----- Data
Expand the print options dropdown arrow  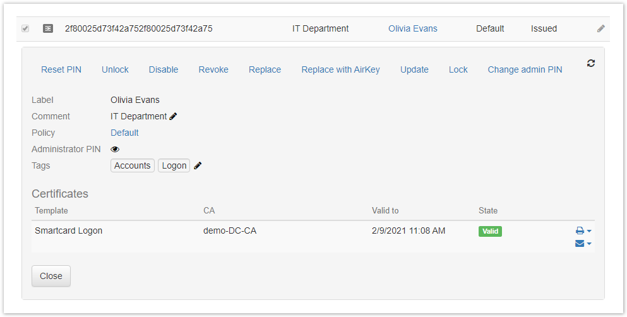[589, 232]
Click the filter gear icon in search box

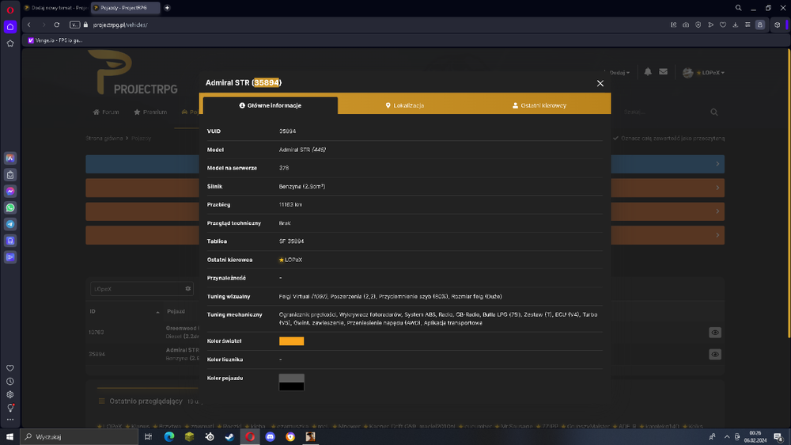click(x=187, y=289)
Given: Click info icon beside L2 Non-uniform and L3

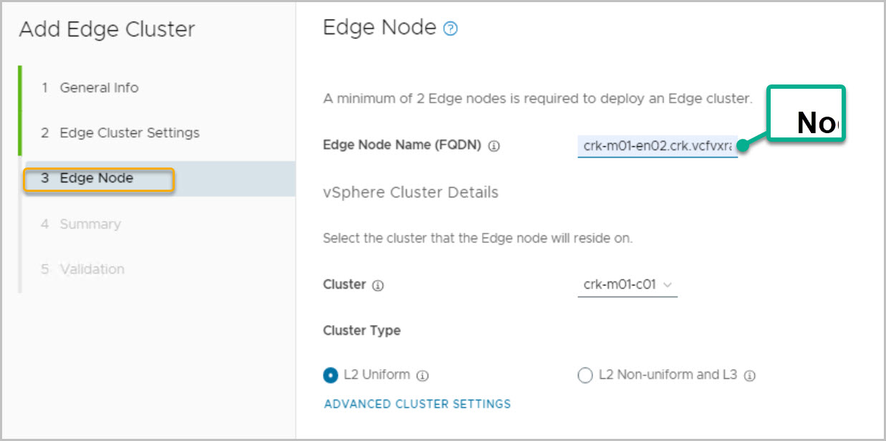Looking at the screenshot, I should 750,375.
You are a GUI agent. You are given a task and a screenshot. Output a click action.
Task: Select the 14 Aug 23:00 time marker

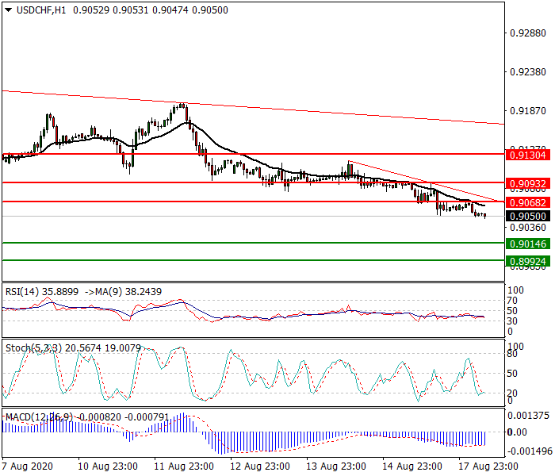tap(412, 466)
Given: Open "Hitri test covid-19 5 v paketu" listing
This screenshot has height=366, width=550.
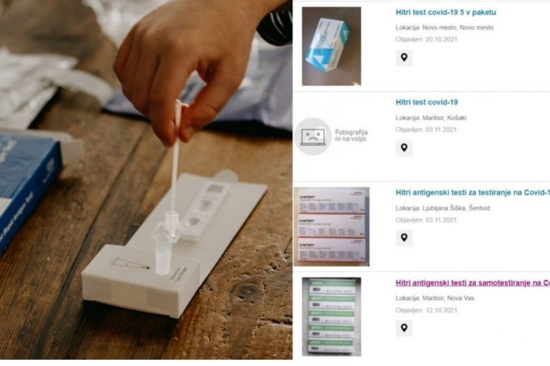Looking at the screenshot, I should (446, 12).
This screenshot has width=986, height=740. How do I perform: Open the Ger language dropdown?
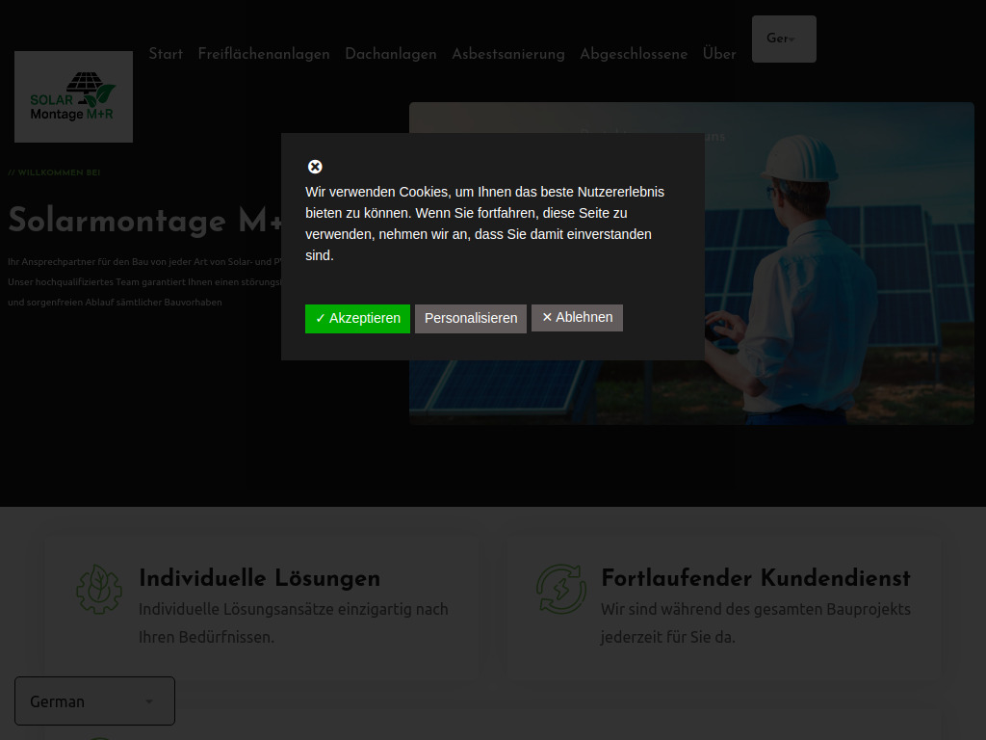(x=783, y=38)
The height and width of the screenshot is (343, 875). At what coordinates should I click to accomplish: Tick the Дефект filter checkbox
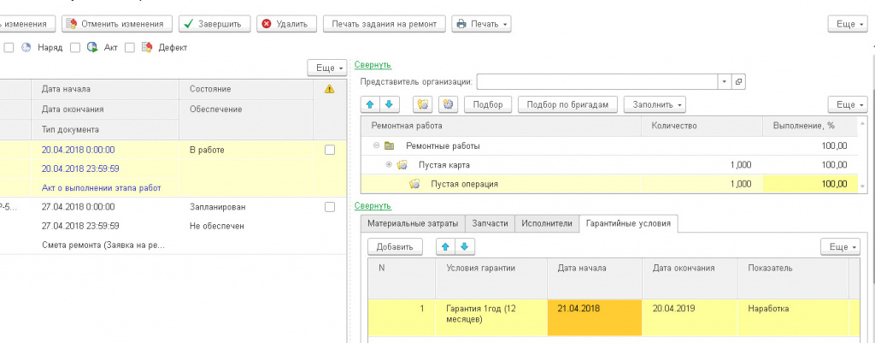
----------
● Exercise
Exactly as written, reproduce the lines from the one containing "You are a GUI" through the last line of the entries above, and leave every picture out.

● Answer section
You are a GUI agent. You are given a task and a screenshot. Output a click action.
Task: Select the 14 Aug 23:00 time marker

tap(412, 466)
Given: Open "Hitri test covid-19 5 v paketu" listing
This screenshot has height=366, width=550.
Looking at the screenshot, I should (446, 12).
This screenshot has width=986, height=740. How do I perform: Open the Ger language dropdown?
(x=783, y=38)
The height and width of the screenshot is (343, 875). At what coordinates should I click to accomplish: Tick the Дефект filter checkbox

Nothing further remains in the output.